> [WORK INSTRUCTION]: What you give back should be exactly the lines from the one with "You are a computer-use agent. 868x393 pixels." through the end of the data, without the pictures.

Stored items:
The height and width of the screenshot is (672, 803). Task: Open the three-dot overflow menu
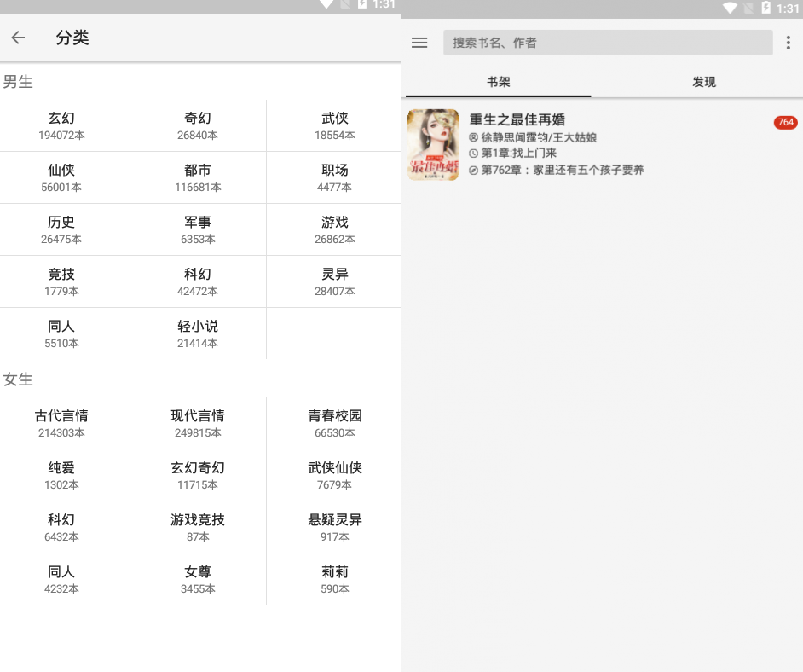coord(786,43)
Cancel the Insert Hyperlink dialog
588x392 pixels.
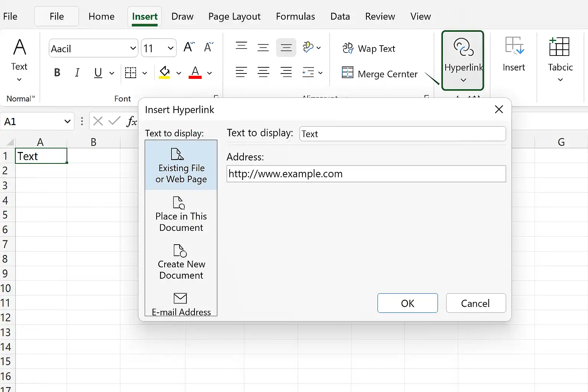475,303
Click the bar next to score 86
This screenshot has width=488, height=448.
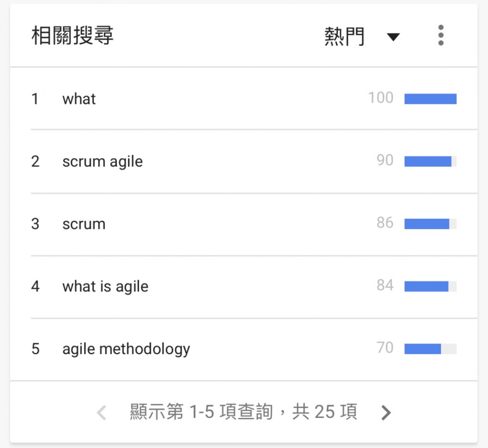[x=430, y=224]
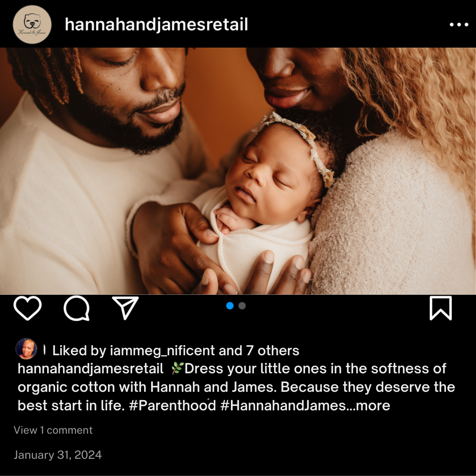The height and width of the screenshot is (476, 476).
Task: Tap the family photo in the post
Action: [238, 171]
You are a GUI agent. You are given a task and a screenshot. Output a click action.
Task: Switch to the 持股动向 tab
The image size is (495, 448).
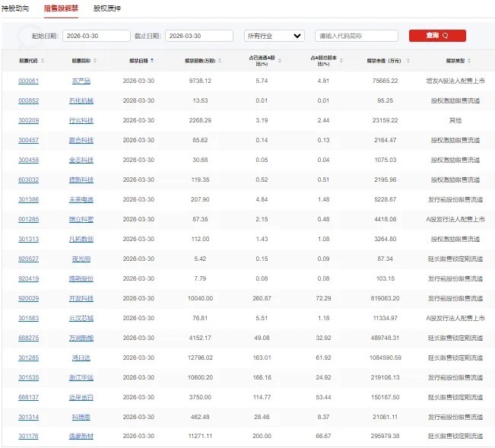15,8
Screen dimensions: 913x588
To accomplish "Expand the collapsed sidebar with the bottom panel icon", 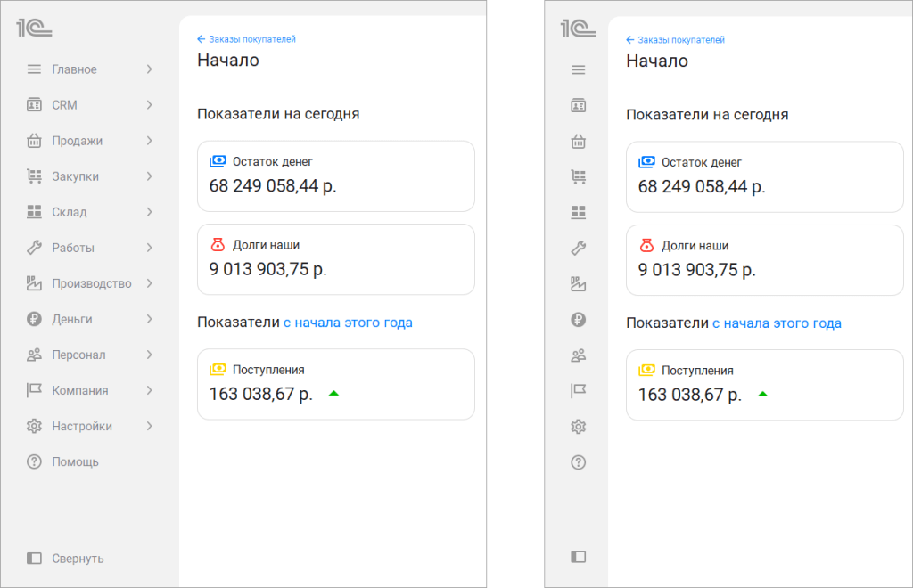I will (578, 557).
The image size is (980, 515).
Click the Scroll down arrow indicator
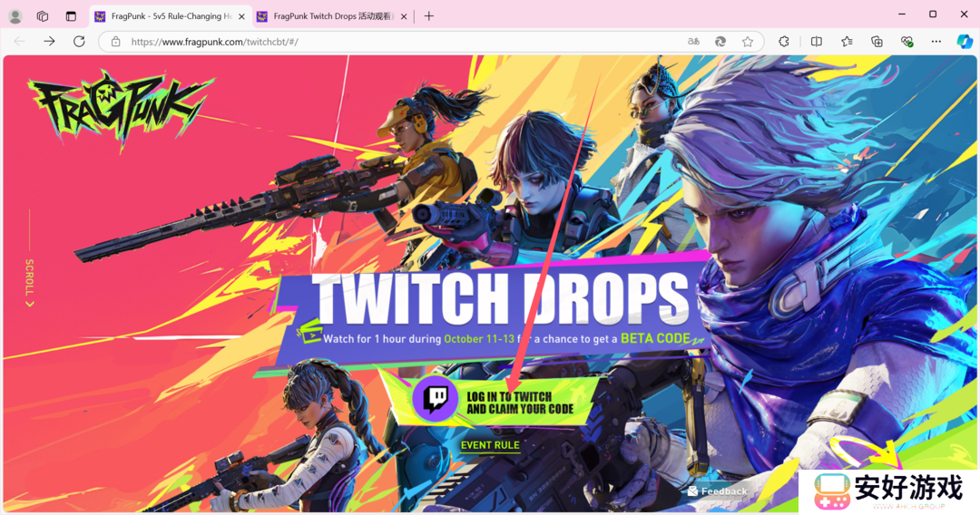(x=30, y=304)
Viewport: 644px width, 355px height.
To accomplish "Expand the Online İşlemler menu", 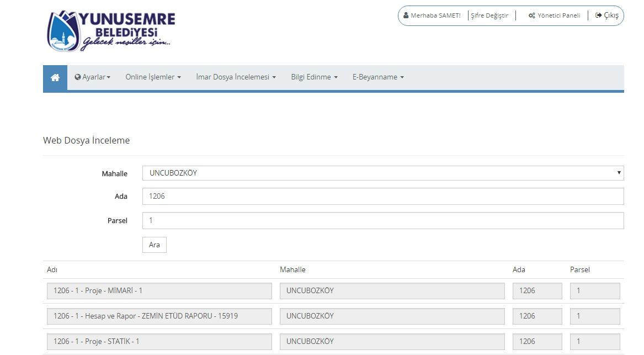I will pyautogui.click(x=153, y=77).
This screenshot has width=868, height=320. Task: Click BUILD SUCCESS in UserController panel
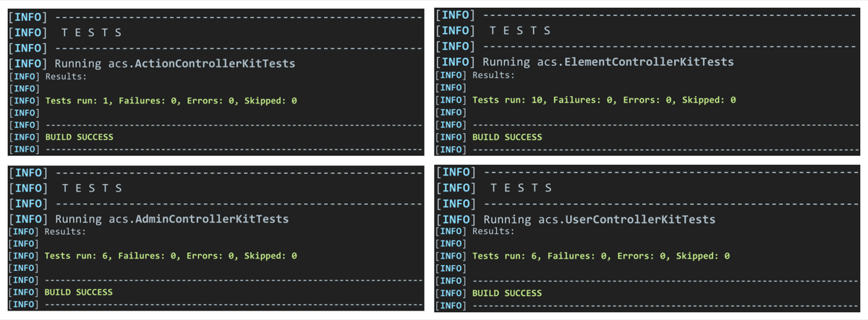pyautogui.click(x=507, y=293)
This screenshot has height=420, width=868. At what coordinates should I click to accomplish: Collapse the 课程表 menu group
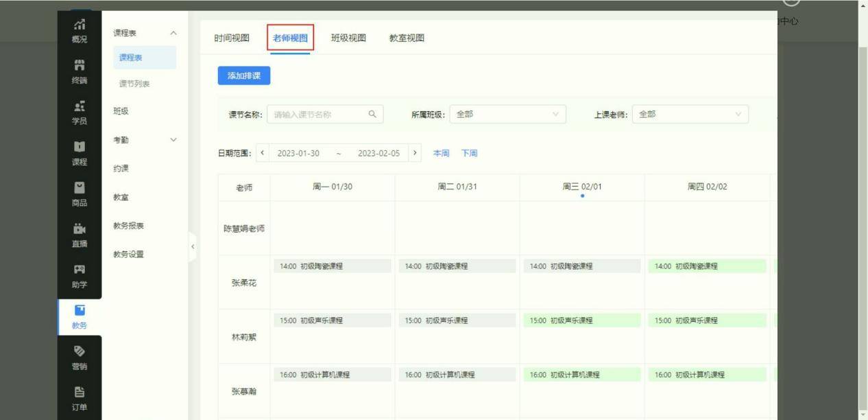point(173,33)
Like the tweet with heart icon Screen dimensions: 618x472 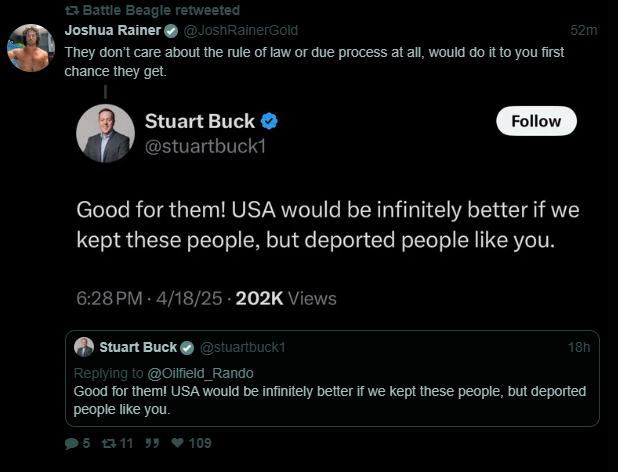pyautogui.click(x=177, y=443)
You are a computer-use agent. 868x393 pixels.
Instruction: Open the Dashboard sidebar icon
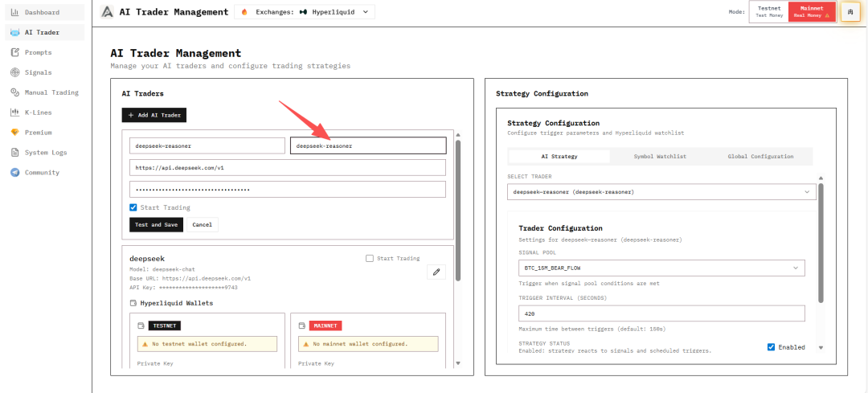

> [SOLUTION]:
You are a computer-use agent. 868x393 pixels.
Instruction: Open the Dashboard sidebar icon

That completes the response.